Tapi kita masih berprasangka baik.
Dengan prasangka baik itu kita merencanakan dengan penuh harap dan rindu, bahwa kelak di kehidupan selanjutnya Alloh akan menempatkan kita di surga. Bahwa di ujung usia nanti, kita akan dijemput oleh kematian yang paling indah. Bahwa dalam hari-hari yang akan datang, kita akan menjalani hidup yang makin bermakna, penuh cinta, dan penuh bahagia. Dengan prasangka baik kita bisa merenda mimpi, menggantungkan cita, dan menyusun rencana-rencana untuk masa depan.
Tapi kadang-kadang seperti kawan dalam cerita yang telah kita baca di atas, ketika terbentur terjalnya hidup, adakalanya kita disergap buruk sangka. Manusiawi. Namun tak boleh dibiarkan lama-lama. Dalam dekapan ukhuwah, baik sangka sepertinya adalah satu-satunya pilihan. Agar kita menyempurnakan akar pohon iman. Agar kita bisa menjuraikan daun yang rimbun dan bunga-bunga. Agar kita mampu menjumbaikan buah yang manis, harum, dan lembut. Agar kita memiliki batu bata yang cukup, untuk mendirikan menara cahaya, kelak di surga-Nya.
Dalam dekapan ukhuwah kita hayati firman dalam hadits Qudsi itu. “Sesungguhnya Aku,” kata Alloh dalam ujaran Nabi yang diriwayatkan Ibnu Majah, “Ada di sisi prasangka hamba-Ku pada diri-Ku.”
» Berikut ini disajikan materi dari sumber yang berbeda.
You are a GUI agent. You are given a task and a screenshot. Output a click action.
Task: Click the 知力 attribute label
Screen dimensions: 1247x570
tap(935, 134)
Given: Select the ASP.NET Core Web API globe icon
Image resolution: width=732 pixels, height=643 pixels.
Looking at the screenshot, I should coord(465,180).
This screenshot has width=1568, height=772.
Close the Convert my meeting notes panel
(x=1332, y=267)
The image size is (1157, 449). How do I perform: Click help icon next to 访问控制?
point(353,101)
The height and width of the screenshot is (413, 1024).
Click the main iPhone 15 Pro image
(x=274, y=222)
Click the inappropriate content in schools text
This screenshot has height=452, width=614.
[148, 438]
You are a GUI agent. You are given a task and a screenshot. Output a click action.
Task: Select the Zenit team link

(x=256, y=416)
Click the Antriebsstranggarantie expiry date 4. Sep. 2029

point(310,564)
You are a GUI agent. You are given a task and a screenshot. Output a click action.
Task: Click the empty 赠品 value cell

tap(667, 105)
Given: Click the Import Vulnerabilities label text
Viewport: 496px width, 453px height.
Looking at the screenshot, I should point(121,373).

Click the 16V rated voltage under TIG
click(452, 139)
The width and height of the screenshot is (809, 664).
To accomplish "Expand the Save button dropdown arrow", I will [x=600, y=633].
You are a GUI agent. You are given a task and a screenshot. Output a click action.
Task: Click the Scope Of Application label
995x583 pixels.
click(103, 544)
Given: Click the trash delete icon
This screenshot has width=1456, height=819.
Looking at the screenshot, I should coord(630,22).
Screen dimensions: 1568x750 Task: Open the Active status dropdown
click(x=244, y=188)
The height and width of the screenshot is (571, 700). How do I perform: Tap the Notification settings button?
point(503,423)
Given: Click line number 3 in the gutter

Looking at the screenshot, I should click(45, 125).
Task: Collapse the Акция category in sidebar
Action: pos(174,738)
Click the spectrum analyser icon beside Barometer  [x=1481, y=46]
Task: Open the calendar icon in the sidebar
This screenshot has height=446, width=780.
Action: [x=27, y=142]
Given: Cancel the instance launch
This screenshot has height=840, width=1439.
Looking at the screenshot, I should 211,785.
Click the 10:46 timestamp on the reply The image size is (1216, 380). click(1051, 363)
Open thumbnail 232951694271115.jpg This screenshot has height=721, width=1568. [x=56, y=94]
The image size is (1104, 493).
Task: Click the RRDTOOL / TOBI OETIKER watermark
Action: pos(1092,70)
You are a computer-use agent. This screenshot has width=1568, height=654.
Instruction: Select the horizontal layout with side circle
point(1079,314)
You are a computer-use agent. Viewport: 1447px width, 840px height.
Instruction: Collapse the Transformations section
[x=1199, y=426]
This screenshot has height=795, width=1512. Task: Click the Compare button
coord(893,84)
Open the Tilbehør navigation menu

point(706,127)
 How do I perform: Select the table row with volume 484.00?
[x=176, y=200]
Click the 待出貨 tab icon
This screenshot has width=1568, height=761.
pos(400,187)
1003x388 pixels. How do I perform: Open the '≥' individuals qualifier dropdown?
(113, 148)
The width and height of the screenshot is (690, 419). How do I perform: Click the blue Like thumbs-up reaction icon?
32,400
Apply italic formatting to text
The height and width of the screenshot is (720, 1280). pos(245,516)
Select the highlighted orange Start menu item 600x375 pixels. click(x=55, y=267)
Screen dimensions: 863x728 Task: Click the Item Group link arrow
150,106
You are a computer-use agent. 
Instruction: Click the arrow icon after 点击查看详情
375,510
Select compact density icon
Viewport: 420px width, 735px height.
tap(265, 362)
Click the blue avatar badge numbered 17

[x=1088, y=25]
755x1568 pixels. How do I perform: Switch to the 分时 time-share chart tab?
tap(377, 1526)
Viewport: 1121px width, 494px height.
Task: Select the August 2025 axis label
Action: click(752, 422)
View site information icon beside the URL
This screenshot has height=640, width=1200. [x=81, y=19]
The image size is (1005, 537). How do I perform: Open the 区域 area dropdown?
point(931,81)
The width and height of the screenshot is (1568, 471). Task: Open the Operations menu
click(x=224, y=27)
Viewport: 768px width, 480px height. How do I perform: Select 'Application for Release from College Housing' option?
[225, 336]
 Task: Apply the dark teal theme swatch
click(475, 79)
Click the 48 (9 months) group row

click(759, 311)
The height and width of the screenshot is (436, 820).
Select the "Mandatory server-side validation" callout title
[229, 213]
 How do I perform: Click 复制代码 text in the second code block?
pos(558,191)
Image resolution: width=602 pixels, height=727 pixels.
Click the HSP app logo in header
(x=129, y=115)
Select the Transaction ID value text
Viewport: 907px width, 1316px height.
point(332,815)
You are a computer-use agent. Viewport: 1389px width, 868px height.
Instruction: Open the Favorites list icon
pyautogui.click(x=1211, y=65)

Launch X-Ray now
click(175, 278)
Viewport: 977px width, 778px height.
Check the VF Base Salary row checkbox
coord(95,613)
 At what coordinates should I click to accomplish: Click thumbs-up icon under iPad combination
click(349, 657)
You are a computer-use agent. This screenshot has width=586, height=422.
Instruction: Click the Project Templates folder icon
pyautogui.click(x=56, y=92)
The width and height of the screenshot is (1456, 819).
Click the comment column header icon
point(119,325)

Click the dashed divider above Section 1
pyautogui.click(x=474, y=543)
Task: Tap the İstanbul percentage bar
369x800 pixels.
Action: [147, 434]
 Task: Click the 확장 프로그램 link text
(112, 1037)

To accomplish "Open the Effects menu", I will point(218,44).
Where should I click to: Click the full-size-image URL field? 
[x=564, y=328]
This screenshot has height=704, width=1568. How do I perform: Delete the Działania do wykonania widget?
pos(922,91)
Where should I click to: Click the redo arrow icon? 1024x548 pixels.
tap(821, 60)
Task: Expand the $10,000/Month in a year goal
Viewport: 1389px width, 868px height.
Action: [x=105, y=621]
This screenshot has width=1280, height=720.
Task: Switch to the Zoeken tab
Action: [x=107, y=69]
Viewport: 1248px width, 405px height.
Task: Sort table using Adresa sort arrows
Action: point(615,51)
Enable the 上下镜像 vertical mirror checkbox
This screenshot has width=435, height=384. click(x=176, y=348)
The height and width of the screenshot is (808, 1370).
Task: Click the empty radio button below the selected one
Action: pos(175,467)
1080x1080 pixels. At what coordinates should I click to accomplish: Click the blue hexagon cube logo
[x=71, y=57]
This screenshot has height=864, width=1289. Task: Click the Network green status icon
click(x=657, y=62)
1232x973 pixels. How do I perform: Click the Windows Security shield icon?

“Aku bersamanya setiap kali dia mengingat-Ku. Jika dia mengingat-Ku di kala tiada kawan, maka Aku akan mengingatnya dalam kesendirian-Ku. Jika dia mengingat-Ku dalam suatu kumpulan, niscaya Aku sebut-sebut dia dalam suatu kaum yang lebih baik daripada jama’ahnya. Jika dia mendekat pada-Ku dalam jarak sejengkal, maka Aku mengakrabinya dengan beringsut sehasta. Jika dia mendekat kepada-Ku dalam jarak satu hasta, Aku akan menyambutnya dengan bergeser satu depa. Apabila dia datang kepada-Ku dengan berjalan, Aku akan datang padanya dengan berlari-lari kecil.”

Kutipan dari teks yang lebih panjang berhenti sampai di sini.